------ Text passage

From 019143fecbfc26e69800d28d2a9e3392a051780b Mon Sep 17 00:00:00 2001
From: "Jason R. Coombs" <jaraco@jaraco.com>
Date: Fri, 29 Mar 2024 16:06:09 -0400
Subject: [PATCH] gh-117348: Refactored RawConfigParser._read for similicity
 and comprehensibility (#117372)

* Extract method for _read_inner, reducing complexity and indentation by 1.

* Extract method for _raise_all and yield ParseErrors from _read_inner.

Reduces complexity by 1 and reduces touch points for handling errors in _read_inner.

* Prefer iterators to splat expansion and literal indexing.

* Extract method for _strip_comments. Reduces complexity by 7.

* Model the file lines in a class to encapsulate the comment status and cleaned value.

* Encapsulate the read state as a dataclass

* Extract _handle_continuation_line and _handle_rest methods. Reduces complexity by 8.

* Reindent

* At least for now, collect errors in the ReadState

* Check for missing section header separately.

* Extract methods for _handle_header and _handle_option. Reduces complexity by 6.

* Remove unreachable code. Reduces complexity by 4.

* Remove unreachable branch

* Handle error condition early. Reduces complexity by 1.

* Add blurb

* Move _raise_all to ParsingError, as its behavior is most closely related to the exception class and not the reader.

* Split _strip* into separate methods.

* Refactor _strip_full to compute the strip just once and use 'not any' to determine the factor.

* Replace use of 'sys.maxsize' with direct computation of the stripped value.

* Extract has_comments as a dynamic property.

* Implement clean as a cached property.

* Model comment prefixes in the RawConfigParser within a prefixes namespace.

* Use a regular expression to search for the first match.

Avoids mutating variables and tricky logic and over-computing all of the starts when only the first is relevant.
---
 Lib/configparser.py                           | 330 ++++++++++--------
 ...-03-29-12-07-26.gh-issue-117348.WjCYvK.rst |   2 +
 2 files changed, 185 insertions(+), 147 deletions(-)

------------

Problems and tasks »
1 > Answer these questions from the patch:
(a) Which method was moved to ParsingError?
(b) By how much did extracting the method for _strip_comments reduce complexity?
(c) How many files did the patch change?
2 > According to the patch, why was a regular expression used to search for the first match of a comment prefix?
The data that follow are separate material and are not related to the patch.

------ Data extract

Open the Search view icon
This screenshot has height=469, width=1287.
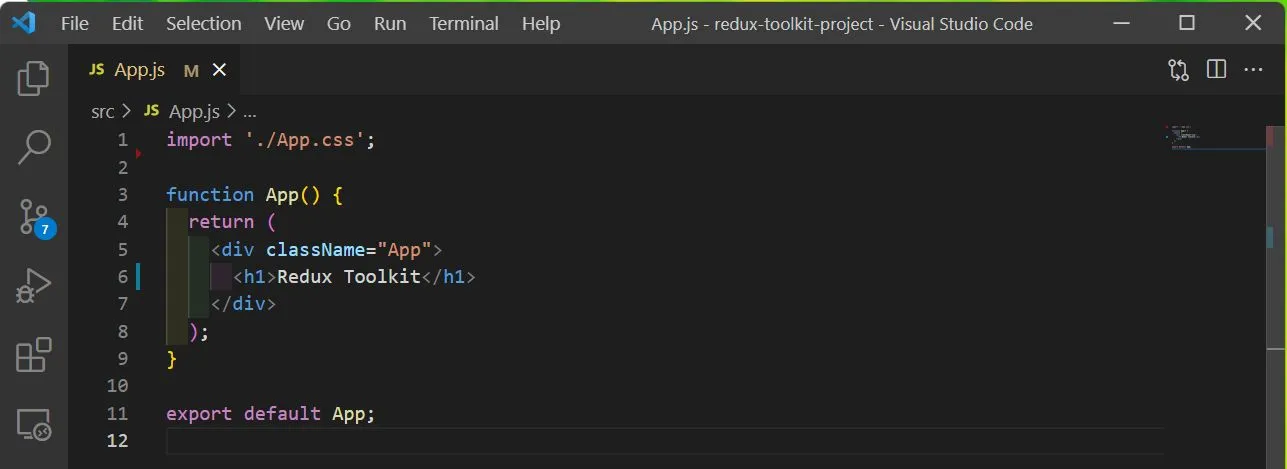(x=34, y=147)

------------

Solutions by task »
1 >
(a) _raise_all
(b) By 7
(c) 2

2 > The regular expression avoids mutating variables and tricky logic. It also avoids computing every start when only the first one is relevant.